⟨
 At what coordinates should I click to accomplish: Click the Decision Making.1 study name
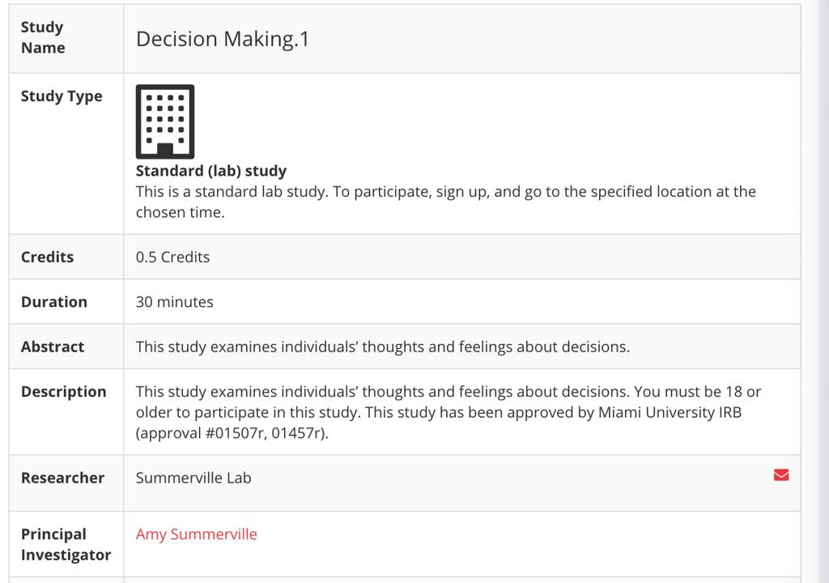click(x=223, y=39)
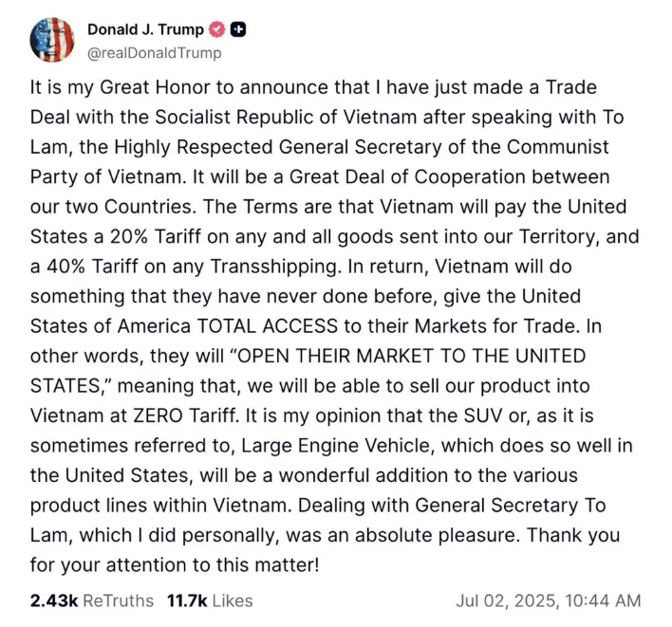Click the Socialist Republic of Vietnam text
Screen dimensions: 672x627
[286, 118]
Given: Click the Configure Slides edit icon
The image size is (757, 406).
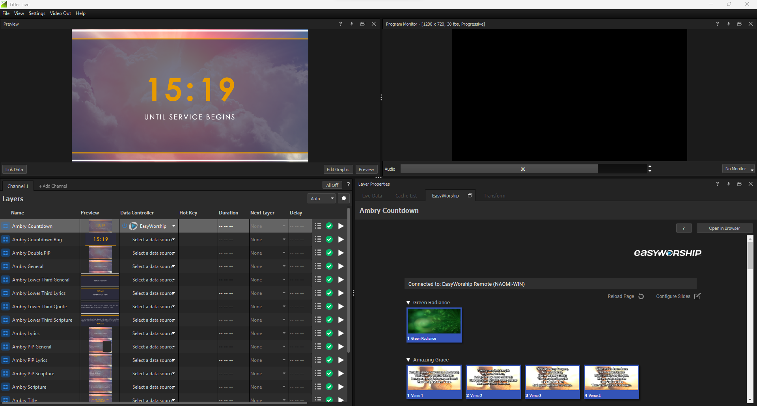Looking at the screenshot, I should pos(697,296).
⟩
⟨
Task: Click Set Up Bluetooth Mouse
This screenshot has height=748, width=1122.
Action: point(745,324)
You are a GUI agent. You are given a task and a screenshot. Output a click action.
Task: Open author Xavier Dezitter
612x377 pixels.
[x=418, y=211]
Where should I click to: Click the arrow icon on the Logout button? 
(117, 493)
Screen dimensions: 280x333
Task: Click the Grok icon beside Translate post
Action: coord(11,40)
⟩
— Activity —
After locating "At what coordinates" and "Given: Click the Configure Slides edit icon" in the records above, return exactly the line holding each one and every line between them; leave out the pictures.

— Your response —
 At what coordinates should I click to accomplish: Click the Decision Making.1 study name
click(x=223, y=39)
Click the Socialist Republic of Vietnam text
Screen dimensions: 672x627
[286, 118]
Given: Click the Configure Slides edit icon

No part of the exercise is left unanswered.